The rocket lifted off at 5:44 a.m. local time from Vandenberg Space Force Base in California. Twilight is a new series of dedicated small satellite rideshare missions, and this was its very first flight.

After stage separation, the Falcon 9 booster successfully returned to land at Vandenberg, while the payloads were deployed into a dawn-dusk sun-synchronous orbit, an orbit that allows satellites to pass over the same part of Earth at the same local time each day.

Falcon 9 is vertical at pad 4E in California ahead of the Twilight rideshare mission to dusk-dawn orbit. Image courtesy of SpaceX.

A 3D printing mission in free space

Among the 40 payloads was a mission from Dcubed, a company focused on deployable space structures and in-space manufacturing. Dcubed’s mission, called ARAQYS-D1, is designed to 3D print and manufacture a 60-centimeter boom directly in orbit.

Following the launch, Dcubed confirmed that its Dcubed-1 ARAQYS-D1 mission had successfully lifted off aboard SpaceX’s Falcon 9 Twilight flight. The company said satellite deployment was expected within hours, after which the mission would enter a commissioning phase. Once commissioning is complete, Dcubed plans to begin on-orbit manufacturing of the boom, marking its first in-space manufacturing demonstration.


The goal is to prove that structures can be built after launch, rather than being fully manufactured and folded inside a rocket on Earth. If successful, this approach could help reduce launch mass, lower costs, and enable much larger structures in space than are practical today.

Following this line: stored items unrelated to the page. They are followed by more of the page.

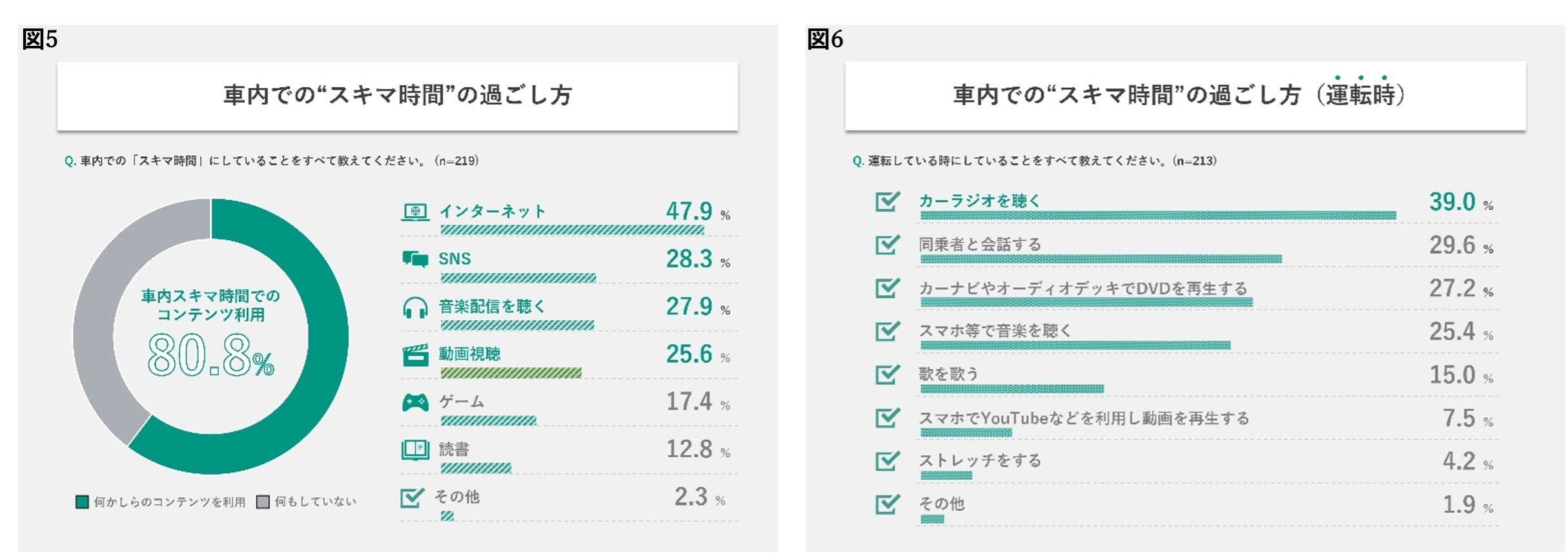Click the SNS chat bubbles icon
Image resolution: width=1568 pixels, height=556 pixels.
click(x=415, y=259)
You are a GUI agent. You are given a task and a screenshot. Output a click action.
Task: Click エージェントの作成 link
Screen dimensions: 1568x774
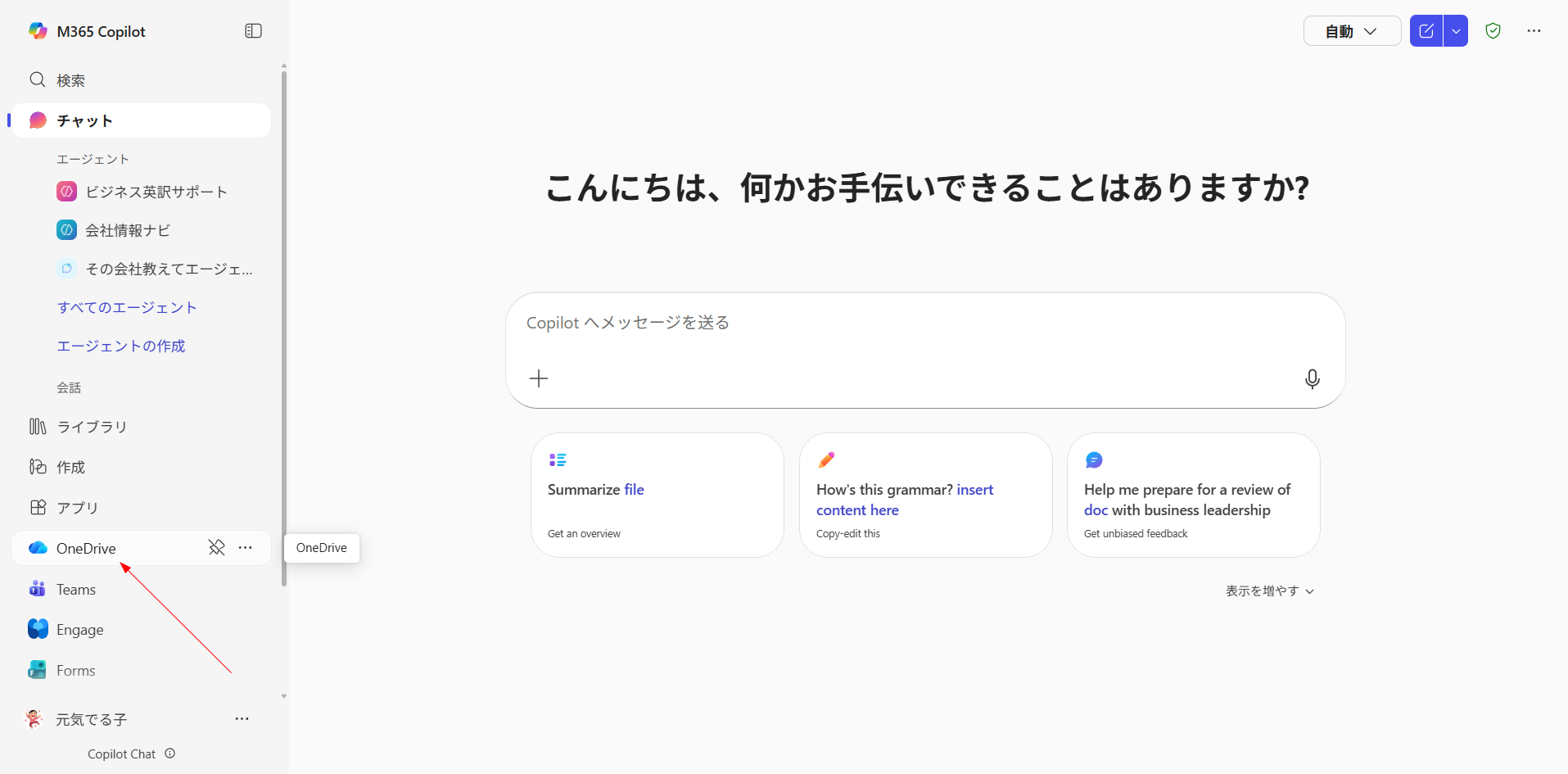(120, 346)
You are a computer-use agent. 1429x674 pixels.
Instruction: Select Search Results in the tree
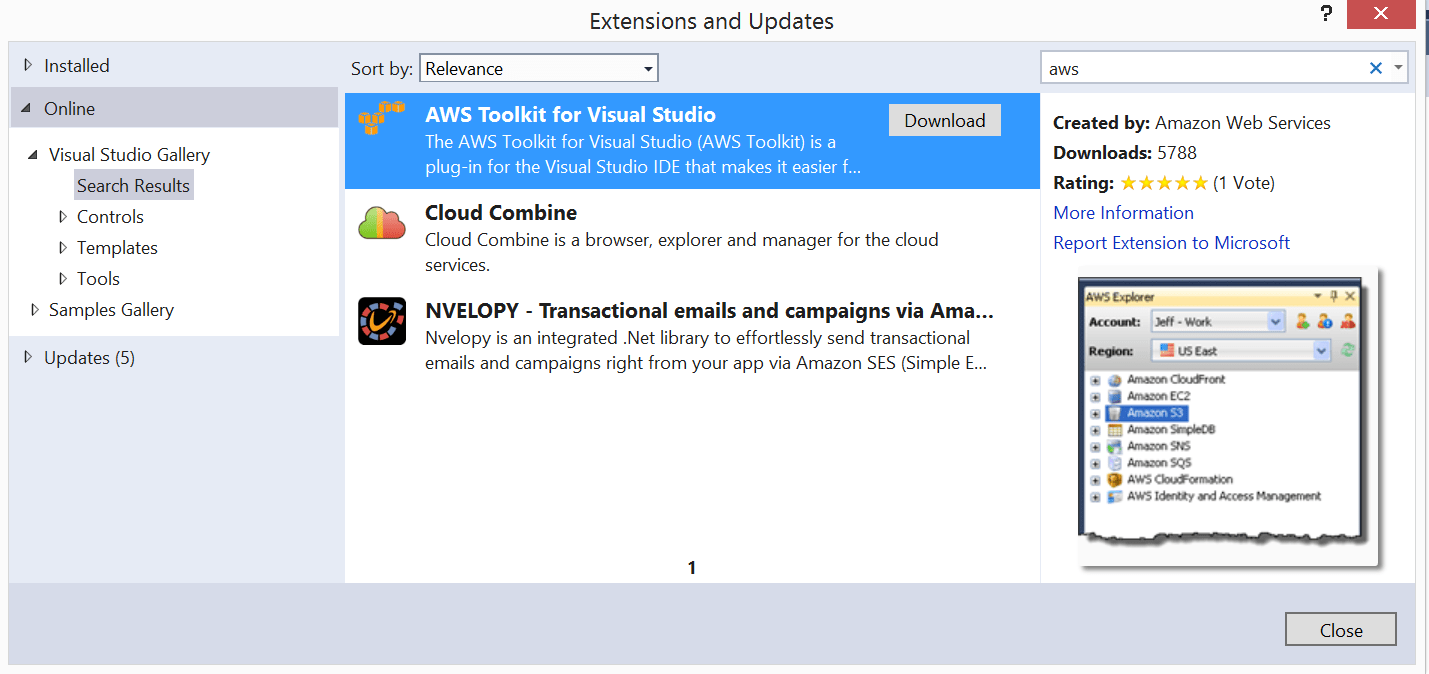click(133, 186)
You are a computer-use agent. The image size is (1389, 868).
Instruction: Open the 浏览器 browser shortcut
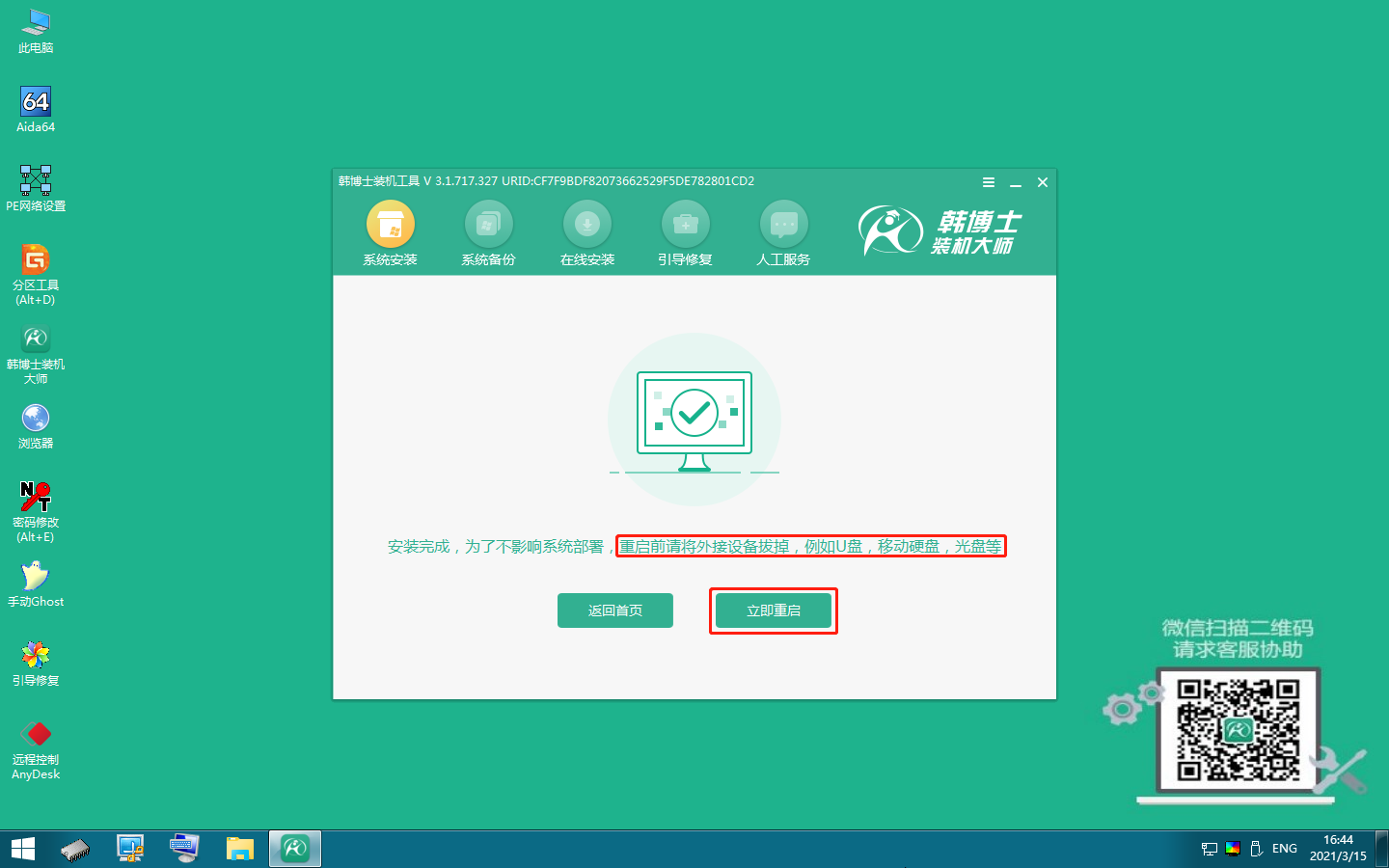point(35,420)
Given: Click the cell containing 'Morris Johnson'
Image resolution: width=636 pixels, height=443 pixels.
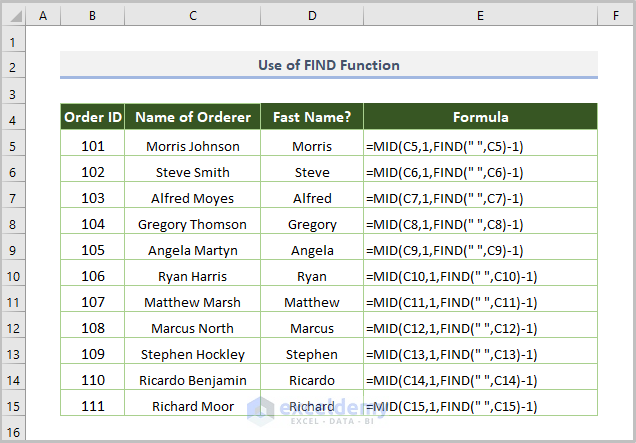Looking at the screenshot, I should pyautogui.click(x=192, y=147).
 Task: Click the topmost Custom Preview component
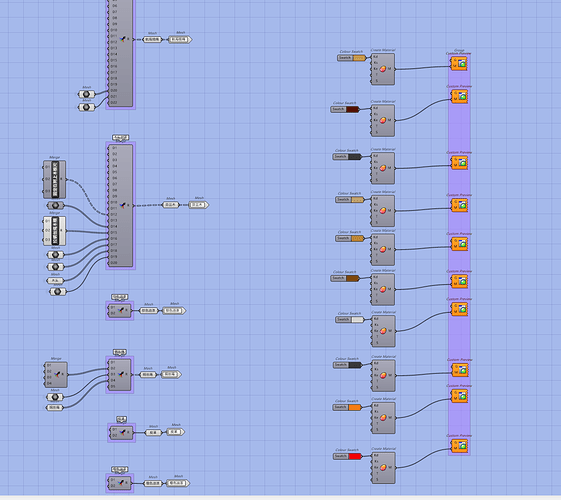point(459,64)
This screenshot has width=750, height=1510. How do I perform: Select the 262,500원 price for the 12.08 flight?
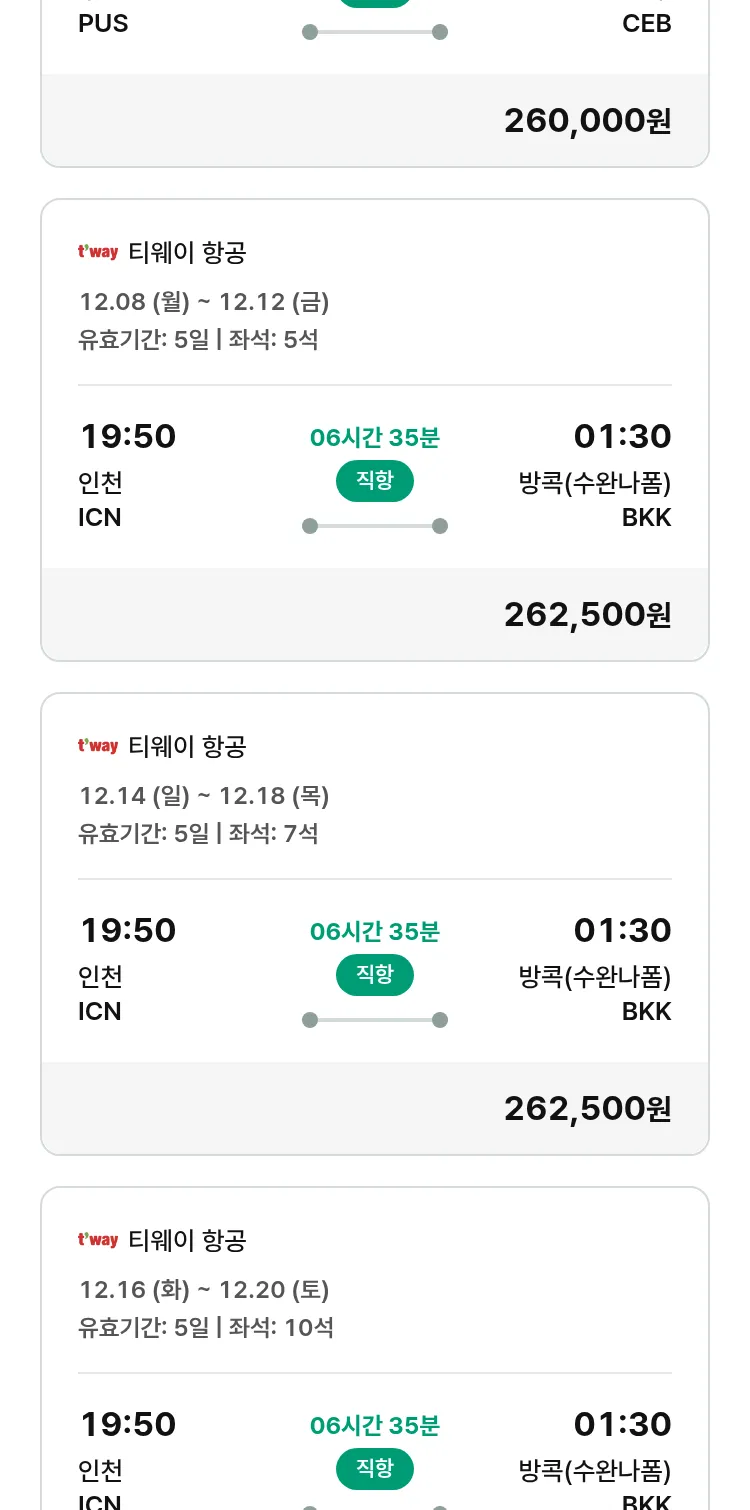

This experiment is part of a broader push toward in-space manufacturing, where components are made or assembled once they are already in orbit. For 3D printing, this is one of the clearest examples of the technology moving beyond Earth-based production and into real operational testing in space.

In fact, this mission follows Dcubed’s earlier announcement of its ARAQYS in-space manufacturing platform, which the company unveiled in late 2025. As previously outlined, ARAQYS-D1 is the first of several planned pathfinder missions designed to validate the core manufacturing steps needed to build larger structures in orbit. Future missions are expected to scale the approach toward in-space-manufactured solar arrays capable of delivering kilowatts of power.

NASA and other payloads on board

The Twilight mission also carried NASA’s Pandora small satellite, which will study exoplanets and their host stars. In addition, two CubeSat missions supported by NASA (SPARCS and BlackCat) were included on the flight, along with commercial satellites focused on Earth observation and Internet-of-Things connectivity.

More than half of the payloads on the mission were supported by Exolaunch, which specializes in helping small satellite missions reach orbit through rideshare launches.

Rendering of the ExoLaunch. Image courtesy of Exolaunch.

3D printing has already been tested in space before, both on the International Space Station and through earlier in-orbit experiments. But missions like this show that it is becoming more common. Easier access to rideshare launches is helping turn these experiments into regular tests rather than isolated demonstrations.